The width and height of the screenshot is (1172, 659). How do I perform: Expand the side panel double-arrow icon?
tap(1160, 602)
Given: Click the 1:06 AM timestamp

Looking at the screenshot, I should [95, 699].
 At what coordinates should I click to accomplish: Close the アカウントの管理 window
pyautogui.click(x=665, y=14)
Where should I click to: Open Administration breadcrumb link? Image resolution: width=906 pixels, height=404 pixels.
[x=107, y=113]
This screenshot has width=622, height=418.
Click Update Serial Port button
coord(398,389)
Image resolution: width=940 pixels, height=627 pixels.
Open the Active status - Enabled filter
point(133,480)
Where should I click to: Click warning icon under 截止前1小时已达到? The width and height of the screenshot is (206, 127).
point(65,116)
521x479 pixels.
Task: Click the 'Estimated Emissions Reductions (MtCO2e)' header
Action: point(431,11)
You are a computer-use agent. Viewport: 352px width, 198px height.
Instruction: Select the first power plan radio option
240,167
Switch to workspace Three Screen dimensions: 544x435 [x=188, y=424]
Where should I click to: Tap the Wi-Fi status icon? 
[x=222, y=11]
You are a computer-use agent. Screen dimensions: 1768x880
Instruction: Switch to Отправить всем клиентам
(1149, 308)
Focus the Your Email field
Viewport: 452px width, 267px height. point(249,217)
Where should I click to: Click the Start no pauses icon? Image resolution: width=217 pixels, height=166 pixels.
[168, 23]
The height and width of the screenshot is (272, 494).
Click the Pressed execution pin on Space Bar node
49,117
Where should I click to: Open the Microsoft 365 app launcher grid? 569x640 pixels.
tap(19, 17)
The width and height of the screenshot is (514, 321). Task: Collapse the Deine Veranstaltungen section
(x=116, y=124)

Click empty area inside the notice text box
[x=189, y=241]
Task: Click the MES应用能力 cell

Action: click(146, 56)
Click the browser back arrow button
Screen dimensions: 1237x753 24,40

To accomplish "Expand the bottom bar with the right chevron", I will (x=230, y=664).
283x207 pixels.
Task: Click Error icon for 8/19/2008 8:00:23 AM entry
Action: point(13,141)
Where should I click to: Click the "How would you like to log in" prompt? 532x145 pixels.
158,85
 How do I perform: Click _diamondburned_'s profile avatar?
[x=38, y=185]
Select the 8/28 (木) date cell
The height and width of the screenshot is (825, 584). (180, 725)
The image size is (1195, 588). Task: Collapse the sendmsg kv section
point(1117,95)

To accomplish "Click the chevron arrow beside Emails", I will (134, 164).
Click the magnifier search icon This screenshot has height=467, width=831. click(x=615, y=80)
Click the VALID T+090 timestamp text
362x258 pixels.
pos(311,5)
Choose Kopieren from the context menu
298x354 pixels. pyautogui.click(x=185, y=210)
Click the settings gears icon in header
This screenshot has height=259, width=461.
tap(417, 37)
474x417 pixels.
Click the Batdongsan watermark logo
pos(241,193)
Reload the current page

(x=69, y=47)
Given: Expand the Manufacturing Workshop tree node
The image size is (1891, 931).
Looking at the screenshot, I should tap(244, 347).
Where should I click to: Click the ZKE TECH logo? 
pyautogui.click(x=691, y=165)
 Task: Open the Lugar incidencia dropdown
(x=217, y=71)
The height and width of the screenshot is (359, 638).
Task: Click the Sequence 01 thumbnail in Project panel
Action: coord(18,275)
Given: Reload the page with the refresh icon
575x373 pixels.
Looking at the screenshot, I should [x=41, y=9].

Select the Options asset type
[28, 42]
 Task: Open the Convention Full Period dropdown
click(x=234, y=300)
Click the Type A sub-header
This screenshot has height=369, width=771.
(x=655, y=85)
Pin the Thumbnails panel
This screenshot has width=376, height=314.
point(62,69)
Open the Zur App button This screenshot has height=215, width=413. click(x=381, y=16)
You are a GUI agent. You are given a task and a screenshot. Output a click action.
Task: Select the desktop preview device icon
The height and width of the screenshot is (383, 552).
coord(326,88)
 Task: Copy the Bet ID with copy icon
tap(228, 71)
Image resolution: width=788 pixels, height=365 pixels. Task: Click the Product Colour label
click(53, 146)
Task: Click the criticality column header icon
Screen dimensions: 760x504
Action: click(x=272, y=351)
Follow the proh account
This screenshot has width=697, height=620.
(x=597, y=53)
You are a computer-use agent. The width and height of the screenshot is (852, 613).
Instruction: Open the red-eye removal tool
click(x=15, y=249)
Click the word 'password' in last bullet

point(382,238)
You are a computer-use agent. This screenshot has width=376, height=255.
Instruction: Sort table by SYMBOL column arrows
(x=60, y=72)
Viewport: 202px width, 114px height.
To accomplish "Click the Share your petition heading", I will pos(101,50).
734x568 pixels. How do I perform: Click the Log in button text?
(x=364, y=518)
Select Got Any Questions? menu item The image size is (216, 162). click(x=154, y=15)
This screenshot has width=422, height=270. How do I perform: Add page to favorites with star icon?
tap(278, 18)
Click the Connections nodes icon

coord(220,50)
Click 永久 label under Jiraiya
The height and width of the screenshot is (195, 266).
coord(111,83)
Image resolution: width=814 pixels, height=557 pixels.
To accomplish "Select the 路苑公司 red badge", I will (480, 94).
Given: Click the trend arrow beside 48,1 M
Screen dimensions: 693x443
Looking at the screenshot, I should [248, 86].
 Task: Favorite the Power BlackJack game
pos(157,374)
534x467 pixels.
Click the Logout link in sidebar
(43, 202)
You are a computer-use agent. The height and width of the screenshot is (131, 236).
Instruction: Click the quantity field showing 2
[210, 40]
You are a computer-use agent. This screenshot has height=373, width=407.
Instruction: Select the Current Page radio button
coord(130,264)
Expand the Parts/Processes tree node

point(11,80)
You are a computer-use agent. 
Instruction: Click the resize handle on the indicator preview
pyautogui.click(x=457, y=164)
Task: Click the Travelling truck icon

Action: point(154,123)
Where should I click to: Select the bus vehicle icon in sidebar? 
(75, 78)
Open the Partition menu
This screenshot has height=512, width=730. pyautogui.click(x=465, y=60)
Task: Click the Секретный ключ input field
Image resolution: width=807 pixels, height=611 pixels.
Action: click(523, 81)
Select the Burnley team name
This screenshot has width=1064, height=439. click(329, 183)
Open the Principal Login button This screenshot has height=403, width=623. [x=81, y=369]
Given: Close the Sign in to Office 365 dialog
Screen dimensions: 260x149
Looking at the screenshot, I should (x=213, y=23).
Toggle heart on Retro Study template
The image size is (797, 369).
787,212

▶ Work order
Retype every line above with nothing changed.

▶ Answer to the exercise
The width and height of the screenshot is (1172, 659). How do I perform: Expand the side panel double-arrow icon?
tap(1160, 602)
Given: Click the 1:06 AM timestamp

Looking at the screenshot, I should [95, 699].
 At what coordinates should I click to accomplish: Close the アカウントの管理 window
pyautogui.click(x=665, y=14)
Where should I click to: Open Administration breadcrumb link? Image resolution: width=906 pixels, height=404 pixels.
[x=107, y=113]
This screenshot has width=622, height=418.
Click Update Serial Port button
coord(398,389)
Image resolution: width=940 pixels, height=627 pixels.
Open the Active status - Enabled filter
point(133,480)
Where should I click to: Click warning icon under 截止前1小时已达到? The width and height of the screenshot is (206, 127).
point(65,116)
521x479 pixels.
Task: Click the 'Estimated Emissions Reductions (MtCO2e)' header
Action: point(431,11)
You are a computer-use agent. Viewport: 352px width, 198px height.
Instruction: Select the first power plan radio option
240,167
Switch to workspace Three Screen dimensions: 544x435 [x=188, y=424]
Where should I click to: Tap the Wi-Fi status icon? 
[x=222, y=11]
You are a computer-use agent. Screen dimensions: 1768x880
Instruction: Switch to Отправить всем клиентам
(1149, 308)
Focus the Your Email field
Viewport: 452px width, 267px height. point(249,217)
Where should I click to: Click the Start no pauses icon? Image resolution: width=217 pixels, height=166 pixels.
[168, 23]
The height and width of the screenshot is (272, 494).
Click the Pressed execution pin on Space Bar node
49,117
Where should I click to: Open the Microsoft 365 app launcher grid? 569x640 pixels.
tap(19, 17)
The width and height of the screenshot is (514, 321). Task: Collapse the Deine Veranstaltungen section
(x=116, y=124)

Click empty area inside the notice text box
[x=189, y=241]
Task: Click the MES应用能力 cell

Action: click(146, 56)
Click the browser back arrow button
Screen dimensions: 1237x753 24,40

To accomplish "Expand the bottom bar with the right chevron", I will (x=230, y=664).
283x207 pixels.
Task: Click Error icon for 8/19/2008 8:00:23 AM entry
Action: point(13,141)
Where should I click to: Click the "How would you like to log in" prompt? 532x145 pixels.
158,85
 How do I perform: Click _diamondburned_'s profile avatar?
[x=38, y=185]
Select the 8/28 (木) date cell
The height and width of the screenshot is (825, 584). (180, 725)
The image size is (1195, 588). Task: Collapse the sendmsg kv section
point(1117,95)

To accomplish "Click the chevron arrow beside Emails", I will (134, 164).
Click the magnifier search icon This screenshot has height=467, width=831. click(x=615, y=80)
Click the VALID T+090 timestamp text
362x258 pixels.
pos(311,5)
Choose Kopieren from the context menu
298x354 pixels. pyautogui.click(x=185, y=210)
Click the settings gears icon in header
This screenshot has height=259, width=461.
tap(417, 37)
474x417 pixels.
Click the Batdongsan watermark logo
pos(241,193)
Reload the current page

(x=69, y=47)
Given: Expand the Manufacturing Workshop tree node
The image size is (1891, 931).
Looking at the screenshot, I should tap(244, 347).
Where should I click to: Click the ZKE TECH logo? 
pyautogui.click(x=691, y=165)
 Task: Open the Lugar incidencia dropdown
(x=217, y=71)
The height and width of the screenshot is (359, 638).
Task: Click the Sequence 01 thumbnail in Project panel
Action: coord(18,275)
Given: Reload the page with the refresh icon
575x373 pixels.
Looking at the screenshot, I should [x=41, y=9].

Select the Options asset type
[28, 42]
 Task: Open the Convention Full Period dropdown
click(x=234, y=300)
Click the Type A sub-header
This screenshot has height=369, width=771.
(x=655, y=85)
Pin the Thumbnails panel
This screenshot has width=376, height=314.
point(62,69)
Open the Zur App button This screenshot has height=215, width=413. click(x=381, y=16)
You are a GUI agent. You are given a task and a screenshot. Output a click action.
Task: Select the desktop preview device icon
The height and width of the screenshot is (383, 552).
coord(326,88)
 Task: Copy the Bet ID with copy icon
tap(228, 71)
Image resolution: width=788 pixels, height=365 pixels. Task: Click the Product Colour label
click(53, 146)
Task: Click the criticality column header icon
Screen dimensions: 760x504
Action: click(x=272, y=351)
Follow the proh account
This screenshot has width=697, height=620.
(x=597, y=53)
You are a computer-use agent. The width and height of the screenshot is (852, 613).
Instruction: Open the red-eye removal tool
click(x=15, y=249)
Click the word 'password' in last bullet

point(382,238)
You are a computer-use agent. This screenshot has width=376, height=255.
Instruction: Sort table by SYMBOL column arrows
(x=60, y=72)
Viewport: 202px width, 114px height.
To accomplish "Click the Share your petition heading", I will pos(101,50).
734x568 pixels. How do I perform: Click the Log in button text?
(x=364, y=518)
Select Got Any Questions? menu item The image size is (216, 162). click(x=154, y=15)
This screenshot has width=422, height=270. How do I perform: Add page to favorites with star icon?
tap(278, 18)
Click the Connections nodes icon

coord(220,50)
Click 永久 label under Jiraiya
The height and width of the screenshot is (195, 266).
coord(111,83)
Image resolution: width=814 pixels, height=557 pixels.
To accomplish "Select the 路苑公司 red badge", I will (480, 94).
Given: Click the trend arrow beside 48,1 M
Screen dimensions: 693x443
Looking at the screenshot, I should [248, 86].
 Task: Favorite the Power BlackJack game
pos(157,374)
534x467 pixels.
Click the Logout link in sidebar
(43, 202)
You are a computer-use agent. The height and width of the screenshot is (131, 236).
Instruction: Click the quantity field showing 2
[210, 40]
You are a computer-use agent. This screenshot has height=373, width=407.
Instruction: Select the Current Page radio button
coord(130,264)
Expand the Parts/Processes tree node

point(11,80)
You are a computer-use agent. 
Instruction: Click the resize handle on the indicator preview
pyautogui.click(x=457, y=164)
Task: Click the Travelling truck icon

Action: point(154,123)
Where should I click to: Select the bus vehicle icon in sidebar? 
(75, 78)
Open the Partition menu
This screenshot has height=512, width=730. pyautogui.click(x=465, y=60)
Task: Click the Секретный ключ input field
Image resolution: width=807 pixels, height=611 pixels.
Action: click(523, 81)
Select the Burnley team name
This screenshot has width=1064, height=439. click(329, 183)
Open the Principal Login button This screenshot has height=403, width=623. [x=81, y=369]
Given: Close the Sign in to Office 365 dialog
Screen dimensions: 260x149
Looking at the screenshot, I should (x=213, y=23).
Toggle heart on Retro Study template
The image size is (797, 369).
787,212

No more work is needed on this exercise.